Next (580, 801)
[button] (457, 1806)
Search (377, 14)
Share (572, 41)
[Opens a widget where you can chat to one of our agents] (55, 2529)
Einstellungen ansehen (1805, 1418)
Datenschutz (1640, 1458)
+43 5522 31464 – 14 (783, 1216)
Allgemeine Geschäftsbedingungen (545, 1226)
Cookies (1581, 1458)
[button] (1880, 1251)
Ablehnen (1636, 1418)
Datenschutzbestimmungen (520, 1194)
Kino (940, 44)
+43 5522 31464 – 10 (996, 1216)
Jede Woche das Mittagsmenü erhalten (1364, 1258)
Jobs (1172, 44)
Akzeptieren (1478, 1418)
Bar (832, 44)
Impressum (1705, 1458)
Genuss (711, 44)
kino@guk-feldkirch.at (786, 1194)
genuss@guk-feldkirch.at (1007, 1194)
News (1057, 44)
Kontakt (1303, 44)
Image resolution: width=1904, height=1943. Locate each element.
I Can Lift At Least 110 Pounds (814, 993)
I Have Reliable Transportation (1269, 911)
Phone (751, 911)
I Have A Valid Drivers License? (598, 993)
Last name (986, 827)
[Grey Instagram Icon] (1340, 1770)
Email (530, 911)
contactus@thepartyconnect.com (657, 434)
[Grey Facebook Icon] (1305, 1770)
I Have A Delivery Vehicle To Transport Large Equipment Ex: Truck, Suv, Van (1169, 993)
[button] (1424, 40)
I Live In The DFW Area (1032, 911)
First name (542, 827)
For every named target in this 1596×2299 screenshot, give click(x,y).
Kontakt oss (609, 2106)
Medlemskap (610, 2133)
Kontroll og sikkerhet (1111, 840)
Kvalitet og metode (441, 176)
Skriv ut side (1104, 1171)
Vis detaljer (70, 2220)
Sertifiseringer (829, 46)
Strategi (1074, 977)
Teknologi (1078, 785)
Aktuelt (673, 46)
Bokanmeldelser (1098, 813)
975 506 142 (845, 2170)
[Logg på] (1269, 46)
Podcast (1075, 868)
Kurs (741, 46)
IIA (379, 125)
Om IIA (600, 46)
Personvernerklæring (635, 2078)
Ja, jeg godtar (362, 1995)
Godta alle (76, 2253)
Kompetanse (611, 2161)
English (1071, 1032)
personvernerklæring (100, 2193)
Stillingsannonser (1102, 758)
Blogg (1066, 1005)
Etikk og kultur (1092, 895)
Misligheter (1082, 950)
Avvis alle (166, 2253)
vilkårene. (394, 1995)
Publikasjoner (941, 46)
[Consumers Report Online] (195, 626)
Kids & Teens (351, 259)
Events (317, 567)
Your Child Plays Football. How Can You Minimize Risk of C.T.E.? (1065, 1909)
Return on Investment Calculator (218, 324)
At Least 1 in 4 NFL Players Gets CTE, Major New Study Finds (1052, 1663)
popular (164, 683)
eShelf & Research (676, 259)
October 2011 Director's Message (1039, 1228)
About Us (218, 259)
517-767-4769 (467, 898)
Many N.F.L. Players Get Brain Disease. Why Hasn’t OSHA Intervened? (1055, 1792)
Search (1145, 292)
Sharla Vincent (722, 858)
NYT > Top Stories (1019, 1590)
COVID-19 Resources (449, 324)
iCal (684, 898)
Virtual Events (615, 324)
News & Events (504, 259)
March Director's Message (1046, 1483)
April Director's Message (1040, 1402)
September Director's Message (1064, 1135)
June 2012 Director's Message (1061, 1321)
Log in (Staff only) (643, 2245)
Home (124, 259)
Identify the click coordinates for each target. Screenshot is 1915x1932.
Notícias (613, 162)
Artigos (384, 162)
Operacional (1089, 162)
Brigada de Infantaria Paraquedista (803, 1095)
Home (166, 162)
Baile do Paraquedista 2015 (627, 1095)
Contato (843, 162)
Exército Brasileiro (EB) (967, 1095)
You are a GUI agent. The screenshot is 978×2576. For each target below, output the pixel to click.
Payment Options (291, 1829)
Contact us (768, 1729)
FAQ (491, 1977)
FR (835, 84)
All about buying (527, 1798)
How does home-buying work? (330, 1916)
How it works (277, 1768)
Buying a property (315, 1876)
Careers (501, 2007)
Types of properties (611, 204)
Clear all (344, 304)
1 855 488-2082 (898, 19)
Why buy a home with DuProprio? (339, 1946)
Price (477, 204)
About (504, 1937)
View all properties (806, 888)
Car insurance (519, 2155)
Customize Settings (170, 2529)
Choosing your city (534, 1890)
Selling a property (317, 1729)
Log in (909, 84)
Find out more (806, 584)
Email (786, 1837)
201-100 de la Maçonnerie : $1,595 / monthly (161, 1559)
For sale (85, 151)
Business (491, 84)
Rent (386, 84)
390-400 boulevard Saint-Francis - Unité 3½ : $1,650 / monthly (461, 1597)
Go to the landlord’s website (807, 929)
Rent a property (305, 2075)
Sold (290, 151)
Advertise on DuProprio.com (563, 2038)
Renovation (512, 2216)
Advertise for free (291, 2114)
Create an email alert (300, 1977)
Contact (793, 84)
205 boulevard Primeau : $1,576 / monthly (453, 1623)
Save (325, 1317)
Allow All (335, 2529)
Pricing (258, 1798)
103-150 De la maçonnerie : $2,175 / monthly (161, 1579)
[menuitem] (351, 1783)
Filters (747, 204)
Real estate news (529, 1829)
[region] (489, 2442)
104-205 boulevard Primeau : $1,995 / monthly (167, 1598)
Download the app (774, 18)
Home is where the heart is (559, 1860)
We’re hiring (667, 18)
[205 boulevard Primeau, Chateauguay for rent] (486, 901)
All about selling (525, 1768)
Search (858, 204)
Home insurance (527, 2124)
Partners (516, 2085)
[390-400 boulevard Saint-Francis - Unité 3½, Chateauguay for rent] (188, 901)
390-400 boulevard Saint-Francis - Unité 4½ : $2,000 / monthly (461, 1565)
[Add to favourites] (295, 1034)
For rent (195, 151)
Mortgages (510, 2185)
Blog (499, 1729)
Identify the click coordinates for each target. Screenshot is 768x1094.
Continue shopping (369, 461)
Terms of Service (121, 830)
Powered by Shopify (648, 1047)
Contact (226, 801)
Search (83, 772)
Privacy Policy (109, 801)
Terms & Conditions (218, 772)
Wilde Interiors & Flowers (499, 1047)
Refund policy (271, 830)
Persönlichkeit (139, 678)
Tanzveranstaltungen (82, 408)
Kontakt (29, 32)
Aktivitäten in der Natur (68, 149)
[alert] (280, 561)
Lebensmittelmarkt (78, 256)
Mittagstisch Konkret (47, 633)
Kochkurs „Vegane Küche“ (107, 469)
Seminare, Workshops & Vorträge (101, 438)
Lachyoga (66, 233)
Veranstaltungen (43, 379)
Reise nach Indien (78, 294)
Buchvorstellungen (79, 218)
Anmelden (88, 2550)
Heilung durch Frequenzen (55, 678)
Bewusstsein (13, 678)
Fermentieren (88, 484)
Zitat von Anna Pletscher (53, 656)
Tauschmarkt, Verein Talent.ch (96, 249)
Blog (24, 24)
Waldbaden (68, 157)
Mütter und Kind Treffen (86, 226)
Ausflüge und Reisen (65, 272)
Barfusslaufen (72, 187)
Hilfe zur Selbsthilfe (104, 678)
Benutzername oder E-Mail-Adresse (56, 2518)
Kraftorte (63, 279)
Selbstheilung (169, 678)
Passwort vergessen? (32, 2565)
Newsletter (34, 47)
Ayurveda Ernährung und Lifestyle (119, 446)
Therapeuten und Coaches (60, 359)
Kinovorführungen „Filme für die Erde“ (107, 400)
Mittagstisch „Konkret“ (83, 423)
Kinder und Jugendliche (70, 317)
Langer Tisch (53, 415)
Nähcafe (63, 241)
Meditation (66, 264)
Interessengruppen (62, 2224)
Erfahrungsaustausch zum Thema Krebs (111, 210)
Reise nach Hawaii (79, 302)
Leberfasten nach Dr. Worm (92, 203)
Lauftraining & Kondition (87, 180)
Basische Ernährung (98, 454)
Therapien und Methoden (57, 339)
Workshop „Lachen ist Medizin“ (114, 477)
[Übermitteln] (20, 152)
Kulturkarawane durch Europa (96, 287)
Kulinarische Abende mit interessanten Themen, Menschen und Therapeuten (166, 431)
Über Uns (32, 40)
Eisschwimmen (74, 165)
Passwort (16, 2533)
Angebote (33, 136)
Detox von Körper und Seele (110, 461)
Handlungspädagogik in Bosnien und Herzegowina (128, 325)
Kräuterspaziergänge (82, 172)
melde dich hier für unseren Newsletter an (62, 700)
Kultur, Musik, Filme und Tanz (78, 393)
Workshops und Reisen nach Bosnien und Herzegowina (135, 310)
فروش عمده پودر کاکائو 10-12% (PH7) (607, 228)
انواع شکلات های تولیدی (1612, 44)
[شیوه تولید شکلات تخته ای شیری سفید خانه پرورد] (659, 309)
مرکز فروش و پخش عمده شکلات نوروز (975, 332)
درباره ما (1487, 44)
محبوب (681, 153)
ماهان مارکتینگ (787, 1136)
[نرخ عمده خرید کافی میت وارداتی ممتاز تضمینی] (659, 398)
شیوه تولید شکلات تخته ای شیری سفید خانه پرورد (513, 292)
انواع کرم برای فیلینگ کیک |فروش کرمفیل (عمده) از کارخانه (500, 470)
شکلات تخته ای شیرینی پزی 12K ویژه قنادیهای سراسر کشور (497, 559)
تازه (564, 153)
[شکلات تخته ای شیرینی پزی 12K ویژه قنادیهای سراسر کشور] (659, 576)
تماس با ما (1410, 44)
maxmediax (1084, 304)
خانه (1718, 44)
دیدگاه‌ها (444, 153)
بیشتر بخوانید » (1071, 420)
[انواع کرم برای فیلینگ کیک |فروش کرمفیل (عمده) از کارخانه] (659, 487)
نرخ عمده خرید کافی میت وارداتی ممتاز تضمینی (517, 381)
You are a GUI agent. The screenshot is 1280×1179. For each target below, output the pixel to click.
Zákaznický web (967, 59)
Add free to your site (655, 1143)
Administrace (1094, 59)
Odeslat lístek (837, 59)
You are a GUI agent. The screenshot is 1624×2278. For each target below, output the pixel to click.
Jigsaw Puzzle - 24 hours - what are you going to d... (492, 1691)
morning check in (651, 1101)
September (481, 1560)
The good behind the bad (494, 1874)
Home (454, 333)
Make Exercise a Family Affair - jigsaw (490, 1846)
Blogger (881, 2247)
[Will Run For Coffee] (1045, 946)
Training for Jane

Instructions for the task:
From the line holding "تازه (564, 153)" to the last line of the material above, reproduce every line exactly, and only those.

Solution to this exercise:
تازه (564, 153)
[شکلات تخته ای شیرینی پزی 12K ویژه قنادیهای سراسر کشور] (659, 576)
تماس با ما (1410, 44)
maxmediax (1084, 304)
خانه (1718, 44)
دیدگاه‌ها (444, 153)
بیشتر بخوانید » (1071, 420)
[انواع کرم برای فیلینگ کیک |فروش کرمفیل (عمده) از کارخانه] (659, 487)
نرخ عمده خرید کافی میت وارداتی ممتاز تضمینی (517, 381)
You are a GUI agent. The screenshot is 1280×1179. For each target below, output the pixel to click.
Zákaznický web (967, 59)
Add free to your site (655, 1143)
Administrace (1094, 59)
Odeslat lístek (837, 59)
You are a GUI agent. The screenshot is 1624×2278. For each target below, output the pixel to click.
Jigsaw Puzzle - 24 hours - what are you going to d... (492, 1691)
morning check in (651, 1101)
September (481, 1560)
The good behind the bad (494, 1874)
Home (454, 333)
Make Exercise a Family Affair - jigsaw (490, 1846)
Blogger (881, 2247)
[Will Run For Coffee] (1045, 946)
Training for Jane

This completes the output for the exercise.